Higher Serum Selenium Levels and Vitamin E Supplementation

Selenium is an essential nutrient for humans; it fulfills the physiological requirements for more than 13 human enzymes and proteins. (1) Of the 40 nutrients currently recognized as essential for human nutrition, selenium was the last to be recognized in 1957. Its most well known function relates to the activation of the enzyme, glutathione peroxidase, which accounts for selenium’s antioxidant role in the reduction of hydrogen peroxide to water and organic hydroxyperoxides to alcohol. The form of selenium in all selenoproteins is an amino acid, L-selenocysteine. Both inorganic (e.g., selenite and selenate) and organic (seleno amino acids) forms of selenium have shown impressive cancer–chemopreventive effects in humans and in animal models. (2) This appears to be especially true for lung cancer, colorectal cancer and prostate cancer (3).

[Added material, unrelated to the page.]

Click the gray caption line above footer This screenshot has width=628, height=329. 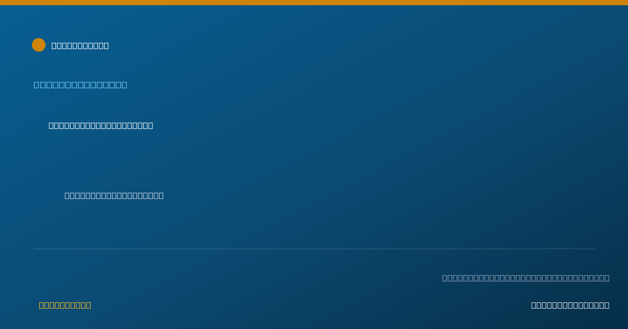point(525,278)
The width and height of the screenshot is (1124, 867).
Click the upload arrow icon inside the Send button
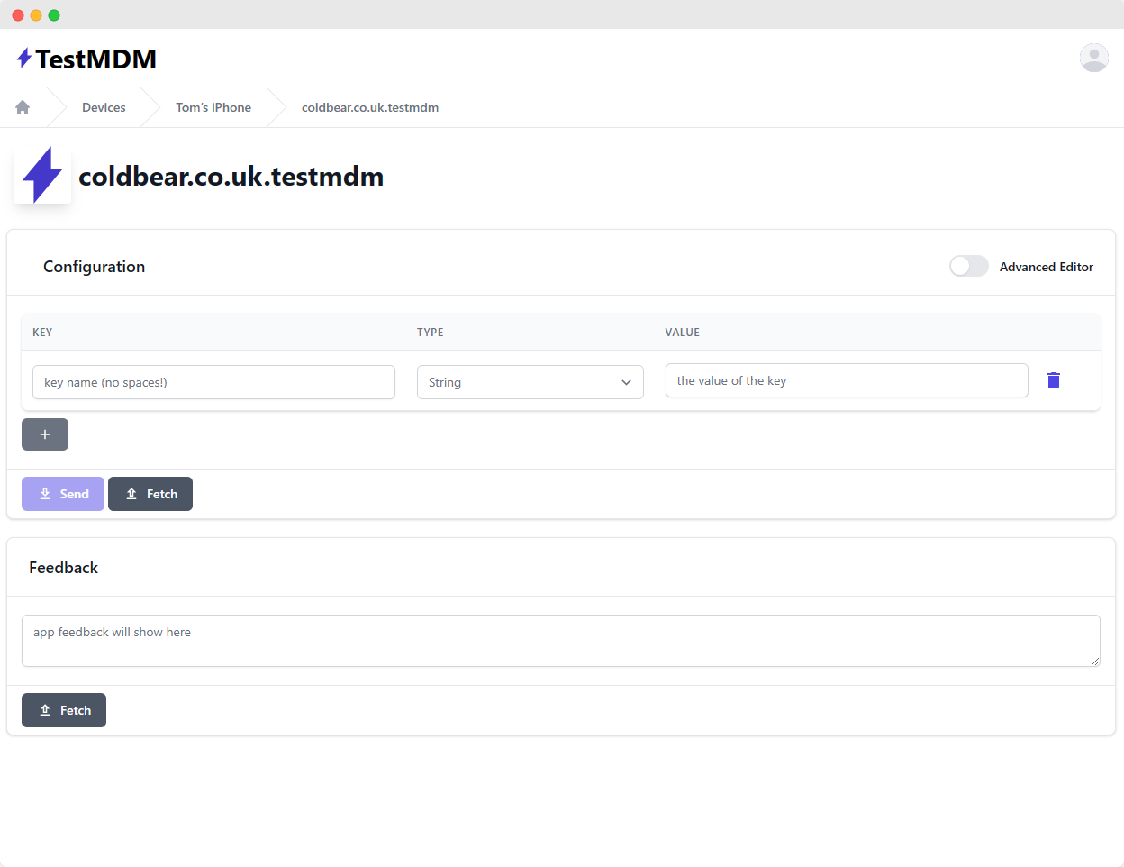coord(44,494)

Except for skin cancer, prostate cancer is the most common type of cancer in men in the United States. In 2005, there were an estimated 232,090 new cases of prostate cancer and 30,350 deaths from this disease in the United States. Approximately 1 in 6 men in the United States (or 17.8 percent) will develop prostate cancer during his lifetime. All men are at risk, but those at highest risk fall into one or more of the following categories: age 55 or older; black; or have a father or brother with prostate cancer. (4)

A number of studies in recent years have suggested that selenium supplementation and/or higher serum levels of selenium may protect against prostate cancer.  For example, a study published in the December 2001 issue of The Journal of Urology found that low levels of serum selenium was associated with a 4 to 5 times increased risk of prostate cancer. The most recent evidence comes from the work of Dr. Ulrike Peters and colleagues of the Fred Hutchinson Cancer Research Center in Seattle. Their research, published in the American Journal of Clinical Nutrition in January 2007, showed a synergistic protective effect for higher serum levels of selenium coupled with vitamin E supplementation at or above 28 IU per day. The researchers used data from the Prostate, Lung, Colorectal, and Ovarian Cancer Screening Trial and tracked 724 incident prostate cancer case subjects and 879 control subjects over an eight-year period. The researchers compared selenium levels in blood samples collected before diagnosis from the subjects who developed prostate cancer, and from a comparison group of similar men who remained free of prostate cancer. Participants were also surveyed before entering the study for their dietary habits. Overall, those in the highest quartile of serum selenium (158-253 ng/ml) who reported daily vitamin E supplementation at or above 28 IU, experienced a 42 percent reduced risk of prostate cancer compared to those in the lowest. In regards to multivitamins, those in the highest quartile of selenium in their blood were 39 percent less likely to develop prostate cancer. Among smokers, higher serum selenium was also linked to a 35 percent reduced risk of prostate cancer. (5). Although researchers found that higher serum selenium levels, in the absence of vitamin E or multiple vitamin supplementation, did not appear to protect non smokers from prostate cancer, other intervention studies have shown a protective effect for selenium supplementation.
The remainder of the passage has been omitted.